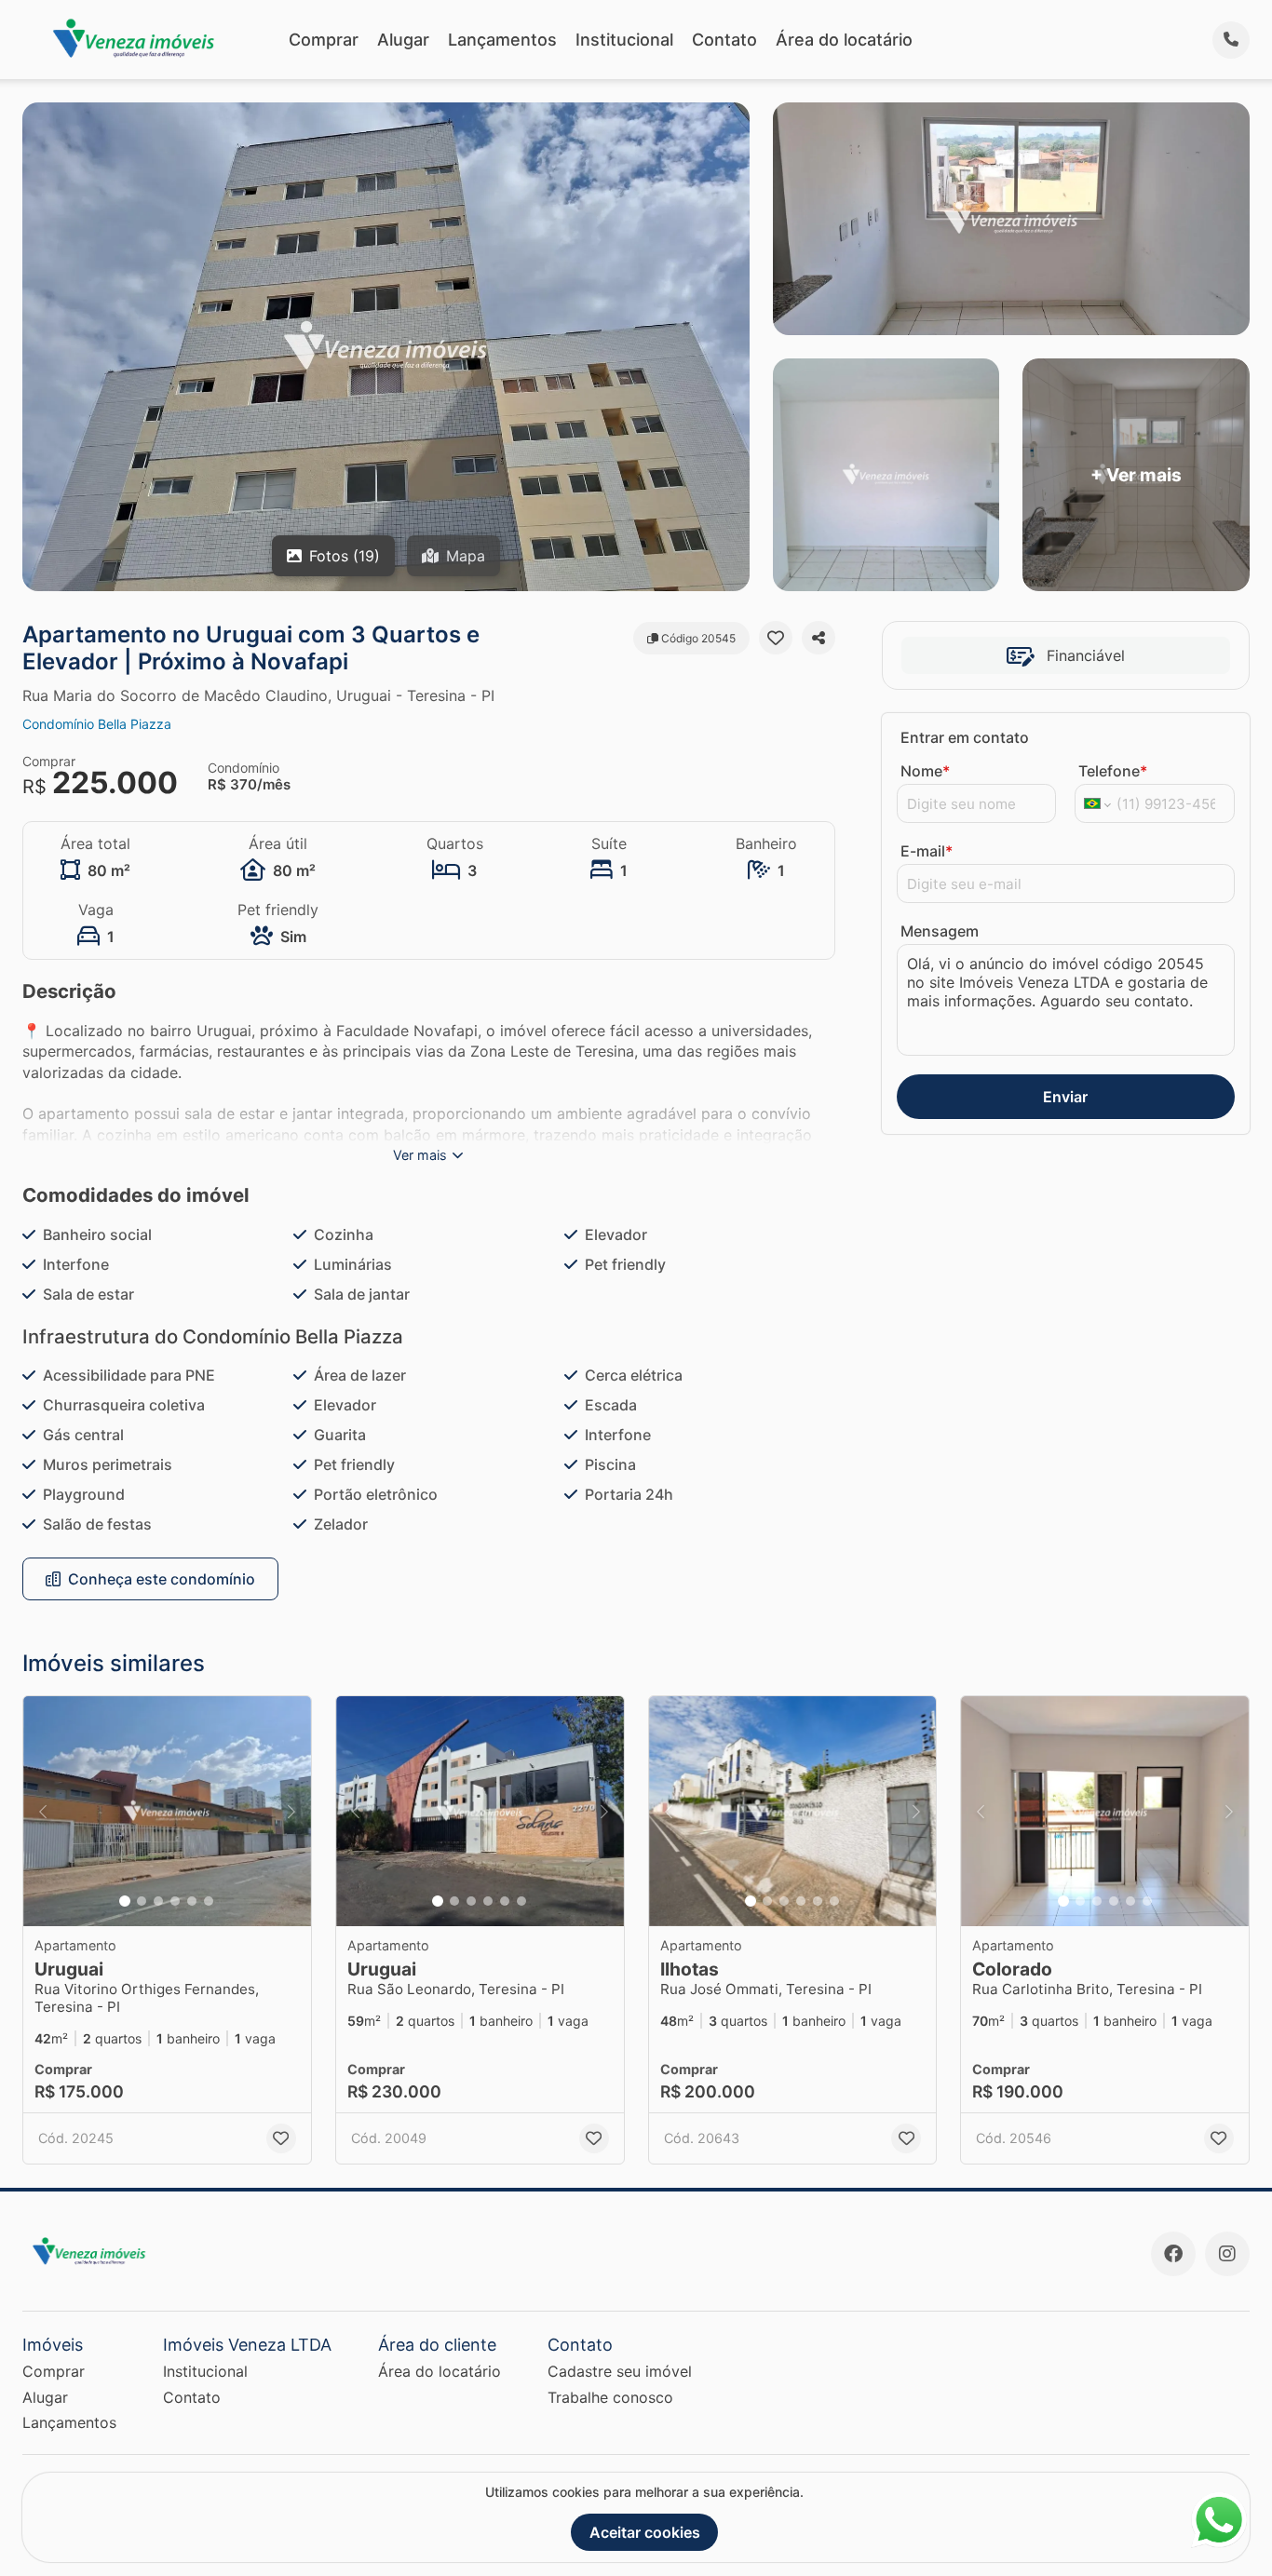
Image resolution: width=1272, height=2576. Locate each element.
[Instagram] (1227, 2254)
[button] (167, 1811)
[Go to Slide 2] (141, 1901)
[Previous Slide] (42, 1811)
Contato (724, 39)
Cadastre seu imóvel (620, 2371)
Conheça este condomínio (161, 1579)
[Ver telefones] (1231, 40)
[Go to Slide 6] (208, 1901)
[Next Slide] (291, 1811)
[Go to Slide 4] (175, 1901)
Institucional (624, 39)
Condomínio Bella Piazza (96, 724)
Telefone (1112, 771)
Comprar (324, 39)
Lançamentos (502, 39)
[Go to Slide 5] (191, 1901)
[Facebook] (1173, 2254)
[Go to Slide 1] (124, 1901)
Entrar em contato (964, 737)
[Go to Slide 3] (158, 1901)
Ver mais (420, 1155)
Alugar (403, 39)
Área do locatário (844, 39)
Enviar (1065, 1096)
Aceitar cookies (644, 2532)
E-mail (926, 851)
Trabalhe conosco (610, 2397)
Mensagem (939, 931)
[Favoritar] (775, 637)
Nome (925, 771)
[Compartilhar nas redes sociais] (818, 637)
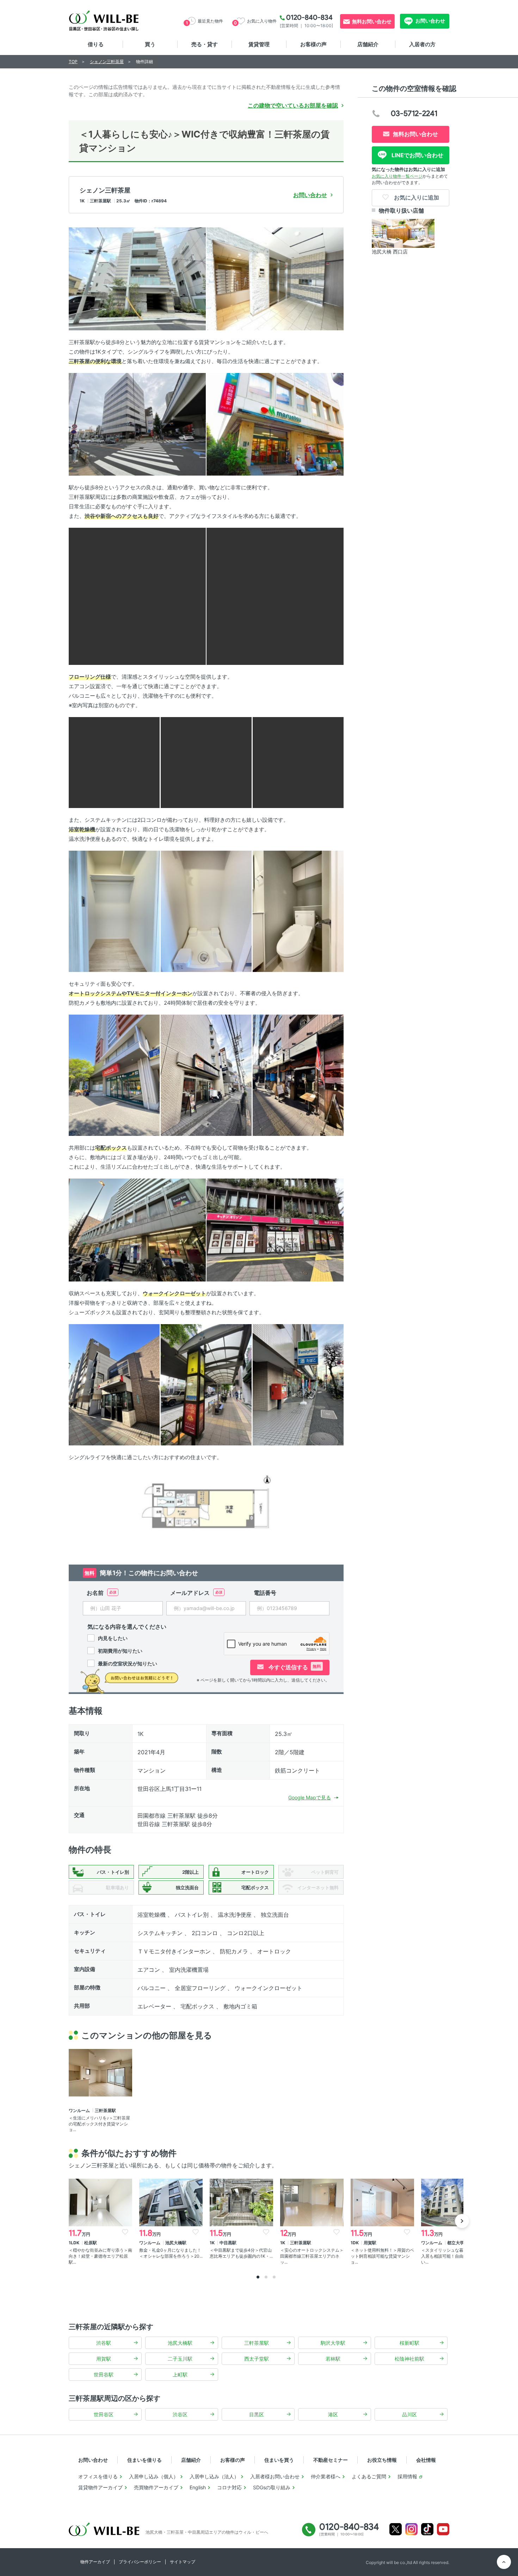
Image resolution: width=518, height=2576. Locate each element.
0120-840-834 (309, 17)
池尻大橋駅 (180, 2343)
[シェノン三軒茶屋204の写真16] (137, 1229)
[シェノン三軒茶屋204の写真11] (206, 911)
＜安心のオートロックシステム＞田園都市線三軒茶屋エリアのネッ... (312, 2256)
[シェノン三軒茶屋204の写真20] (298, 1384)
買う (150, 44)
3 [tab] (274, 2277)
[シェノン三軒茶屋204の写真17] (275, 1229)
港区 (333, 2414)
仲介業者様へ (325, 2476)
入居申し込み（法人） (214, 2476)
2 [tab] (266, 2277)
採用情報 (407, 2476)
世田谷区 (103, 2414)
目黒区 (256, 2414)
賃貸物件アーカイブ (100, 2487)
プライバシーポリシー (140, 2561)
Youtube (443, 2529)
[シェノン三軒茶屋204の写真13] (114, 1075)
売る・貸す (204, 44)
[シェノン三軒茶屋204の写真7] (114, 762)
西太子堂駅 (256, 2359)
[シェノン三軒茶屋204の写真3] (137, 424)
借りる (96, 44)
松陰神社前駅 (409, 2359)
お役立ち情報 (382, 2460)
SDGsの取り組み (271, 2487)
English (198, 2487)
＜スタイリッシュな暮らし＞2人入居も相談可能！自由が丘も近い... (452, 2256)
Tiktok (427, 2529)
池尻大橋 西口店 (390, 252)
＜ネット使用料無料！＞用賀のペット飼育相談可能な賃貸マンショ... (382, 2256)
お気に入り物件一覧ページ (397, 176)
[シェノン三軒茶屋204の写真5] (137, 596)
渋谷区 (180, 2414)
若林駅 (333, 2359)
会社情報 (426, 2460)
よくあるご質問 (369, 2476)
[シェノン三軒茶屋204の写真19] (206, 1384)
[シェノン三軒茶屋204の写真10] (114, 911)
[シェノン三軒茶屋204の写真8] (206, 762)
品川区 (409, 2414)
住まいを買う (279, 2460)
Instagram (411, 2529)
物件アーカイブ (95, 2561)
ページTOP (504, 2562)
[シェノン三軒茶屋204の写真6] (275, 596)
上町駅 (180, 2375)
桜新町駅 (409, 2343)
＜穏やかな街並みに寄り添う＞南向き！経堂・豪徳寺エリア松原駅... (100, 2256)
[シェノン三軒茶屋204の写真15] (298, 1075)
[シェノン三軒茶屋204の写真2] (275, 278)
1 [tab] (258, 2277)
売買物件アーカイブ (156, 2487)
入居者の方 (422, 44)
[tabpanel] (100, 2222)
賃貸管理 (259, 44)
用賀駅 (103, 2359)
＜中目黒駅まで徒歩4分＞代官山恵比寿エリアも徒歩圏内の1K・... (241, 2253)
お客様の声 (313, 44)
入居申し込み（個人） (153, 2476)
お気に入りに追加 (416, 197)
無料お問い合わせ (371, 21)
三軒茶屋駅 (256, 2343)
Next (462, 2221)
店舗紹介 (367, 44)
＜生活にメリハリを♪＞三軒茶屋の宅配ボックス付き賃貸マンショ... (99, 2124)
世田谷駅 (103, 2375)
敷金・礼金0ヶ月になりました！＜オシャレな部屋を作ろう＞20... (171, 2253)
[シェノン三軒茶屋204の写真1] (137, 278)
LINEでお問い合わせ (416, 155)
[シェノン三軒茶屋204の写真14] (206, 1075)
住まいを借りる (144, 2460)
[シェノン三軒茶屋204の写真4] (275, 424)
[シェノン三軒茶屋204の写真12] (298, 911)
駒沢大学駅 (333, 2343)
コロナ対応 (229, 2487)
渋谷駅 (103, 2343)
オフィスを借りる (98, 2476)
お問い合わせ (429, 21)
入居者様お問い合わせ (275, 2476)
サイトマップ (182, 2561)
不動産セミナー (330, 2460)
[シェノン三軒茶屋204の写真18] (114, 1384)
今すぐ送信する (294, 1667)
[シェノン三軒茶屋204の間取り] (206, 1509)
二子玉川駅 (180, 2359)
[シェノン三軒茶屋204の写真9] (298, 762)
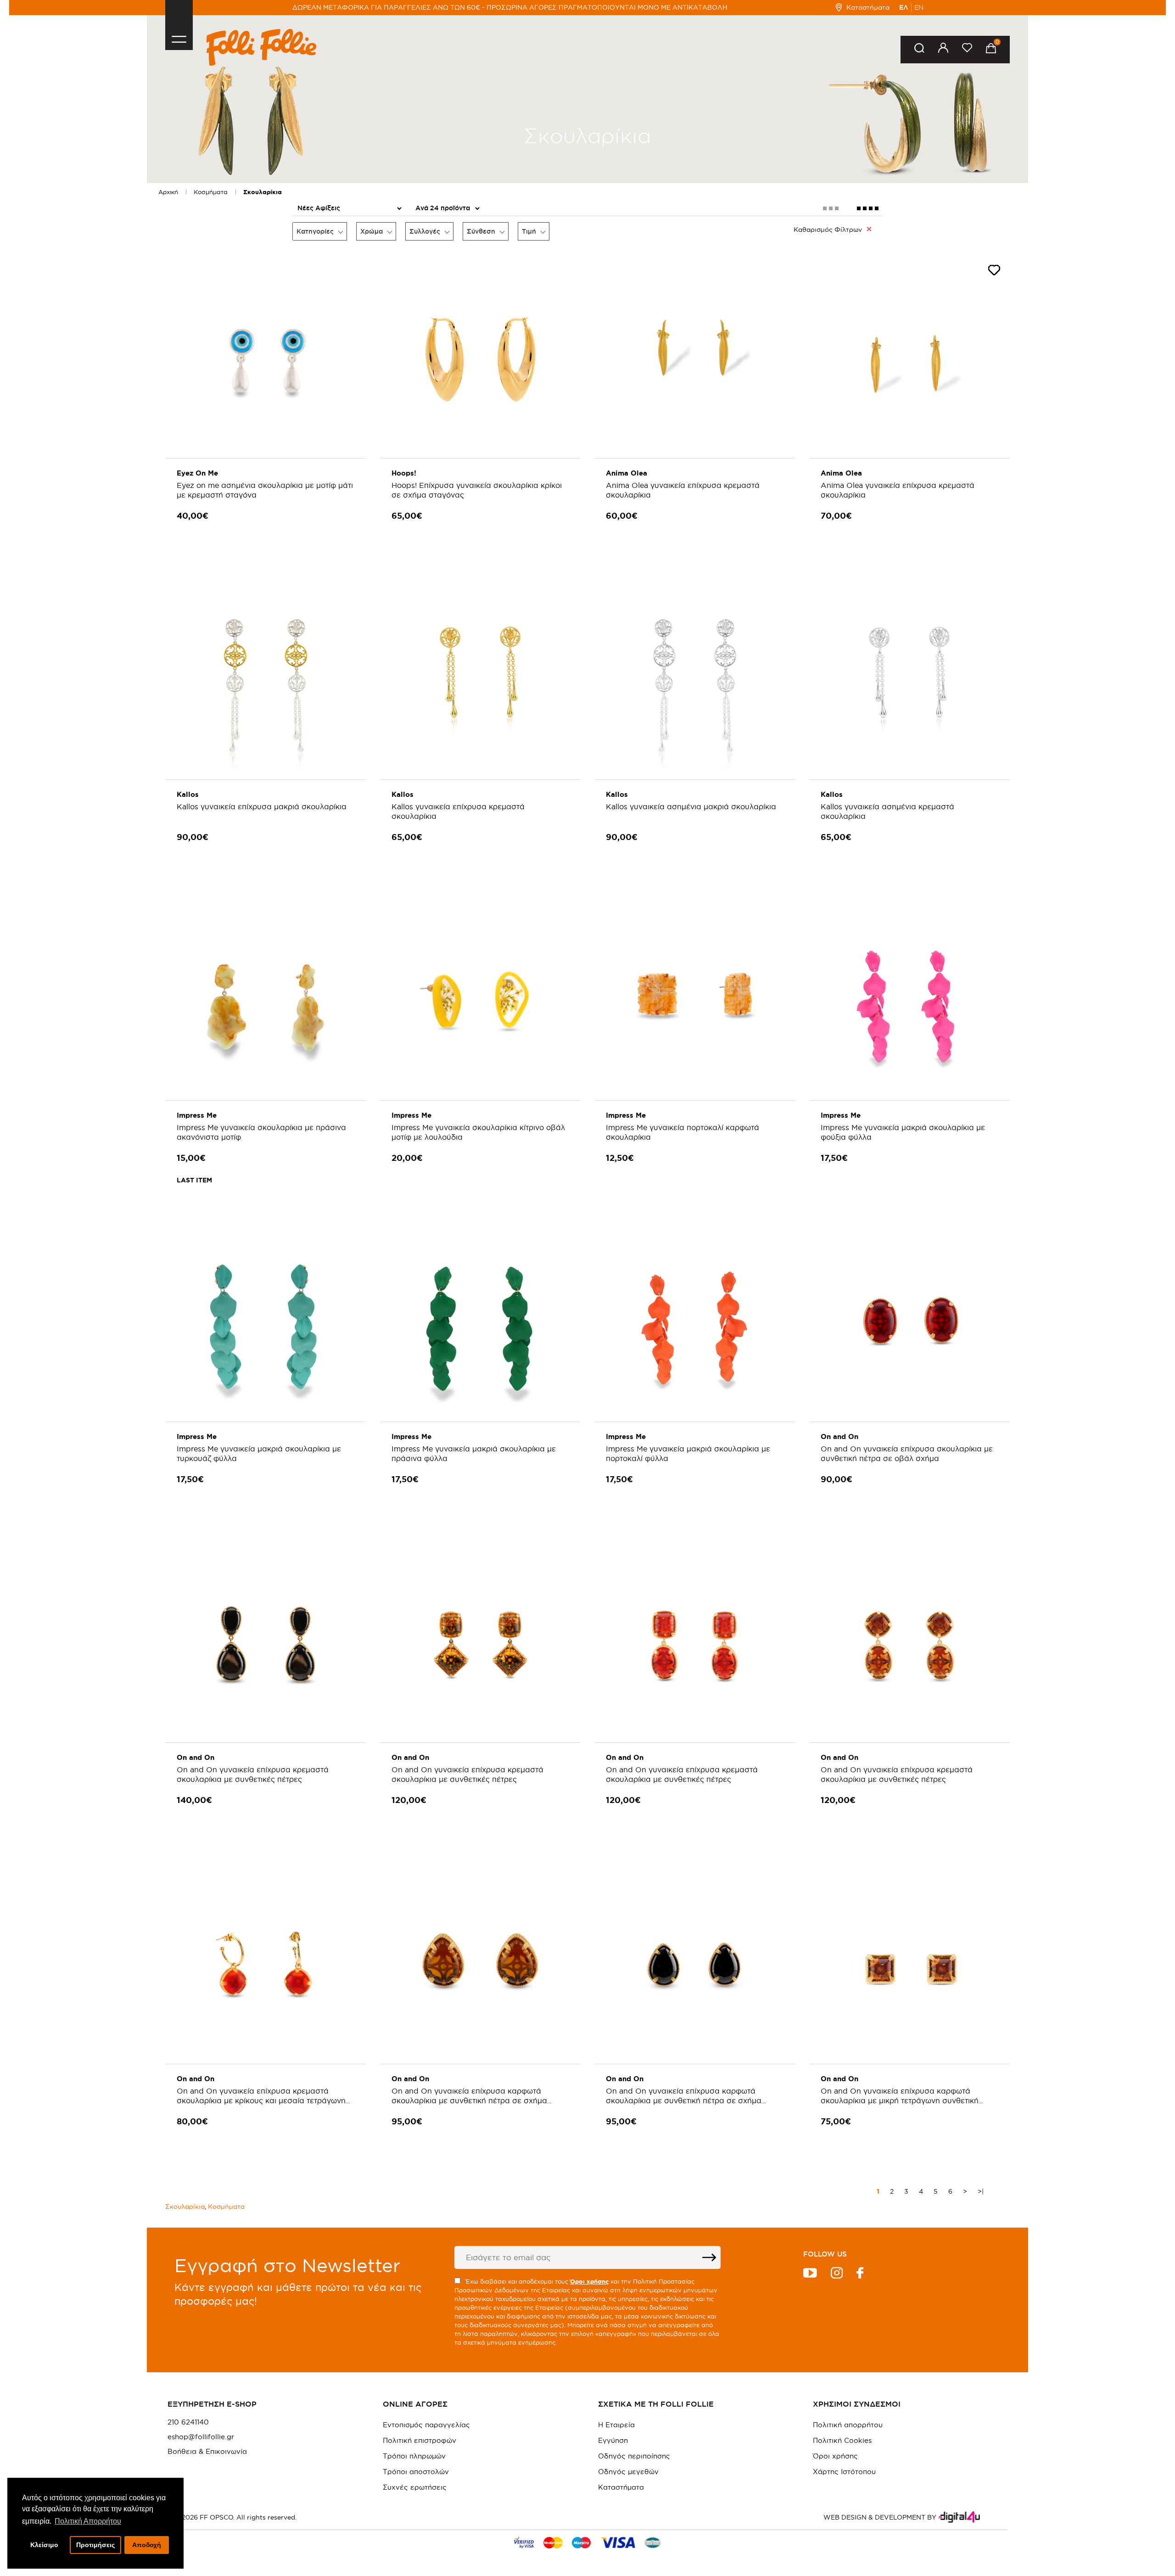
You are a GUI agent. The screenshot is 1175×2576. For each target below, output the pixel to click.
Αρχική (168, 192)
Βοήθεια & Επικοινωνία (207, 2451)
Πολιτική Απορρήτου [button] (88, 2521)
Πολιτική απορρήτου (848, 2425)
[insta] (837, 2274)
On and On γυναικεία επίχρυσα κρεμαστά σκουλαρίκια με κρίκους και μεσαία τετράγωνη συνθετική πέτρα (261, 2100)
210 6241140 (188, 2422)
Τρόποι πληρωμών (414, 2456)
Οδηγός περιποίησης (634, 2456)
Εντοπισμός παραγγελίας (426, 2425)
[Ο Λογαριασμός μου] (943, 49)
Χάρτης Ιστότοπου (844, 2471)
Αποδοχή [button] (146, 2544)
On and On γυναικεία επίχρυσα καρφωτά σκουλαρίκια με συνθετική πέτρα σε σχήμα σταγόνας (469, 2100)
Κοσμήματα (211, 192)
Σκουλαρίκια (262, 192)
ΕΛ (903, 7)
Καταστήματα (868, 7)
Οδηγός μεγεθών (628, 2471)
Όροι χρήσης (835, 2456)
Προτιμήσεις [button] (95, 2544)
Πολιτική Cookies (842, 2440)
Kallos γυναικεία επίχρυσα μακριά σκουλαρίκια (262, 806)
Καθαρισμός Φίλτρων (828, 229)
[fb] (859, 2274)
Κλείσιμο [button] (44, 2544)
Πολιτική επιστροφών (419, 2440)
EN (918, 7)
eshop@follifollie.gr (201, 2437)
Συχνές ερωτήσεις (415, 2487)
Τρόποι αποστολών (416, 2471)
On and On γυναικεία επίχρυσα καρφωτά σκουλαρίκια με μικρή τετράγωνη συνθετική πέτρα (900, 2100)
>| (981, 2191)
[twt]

= = = = = = =

Exercise prompt:
Go back to the listing above. Copy word for word the lines from the one with "Youtube (443, 2529)" through the one with "用賀駅 (103, 2359)", and nothing more.

Exercise answer:
Youtube (443, 2529)
[シェノン三軒茶屋204の写真13] (114, 1075)
売る・貸す (204, 44)
[シェノン三軒茶屋204の写真7] (114, 762)
西太子堂駅 (256, 2359)
[シェノン三軒茶屋204の写真3] (137, 424)
借りる (96, 44)
松陰神社前駅 (409, 2359)
お役立ち情報 (382, 2460)
SDGsの取り組み (271, 2487)
English (198, 2487)
＜スタイリッシュな暮らし＞2人入居も相談可能！自由が丘も近い... (452, 2256)
Tiktok (427, 2529)
池尻大橋 西口店 (390, 252)
＜ネット使用料無料！＞用賀のペット飼育相談可能な賃貸マンショ... (382, 2256)
お気に入り物件一覧ページ (397, 176)
[シェノン三軒茶屋204の写真5] (137, 596)
渋谷区 (180, 2414)
若林駅 (333, 2359)
会社情報 (426, 2460)
よくあるご質問 (369, 2476)
[シェノン三軒茶屋204の写真19] (206, 1384)
[シェノン三軒茶屋204の写真10] (114, 911)
[シェノン三軒茶屋204の写真8] (206, 762)
品川区 (409, 2414)
住まいを買う (279, 2460)
Instagram (411, 2529)
物件アーカイブ (95, 2561)
ページTOP (504, 2562)
[シェノン三軒茶屋204の写真6] (275, 596)
上町駅 (180, 2375)
桜新町駅 (409, 2343)
＜穏やかな街並みに寄り添う＞南向き！経堂・豪徳寺エリア松原駅... (100, 2256)
[シェノン三軒茶屋204の写真15] (298, 1075)
[シェノン三軒茶屋204の写真2] (275, 278)
1 [tab] (258, 2277)
売買物件アーカイブ (156, 2487)
入居者の方 (422, 44)
[tabpanel] (100, 2222)
賃貸管理 (259, 44)
用賀駅 (103, 2359)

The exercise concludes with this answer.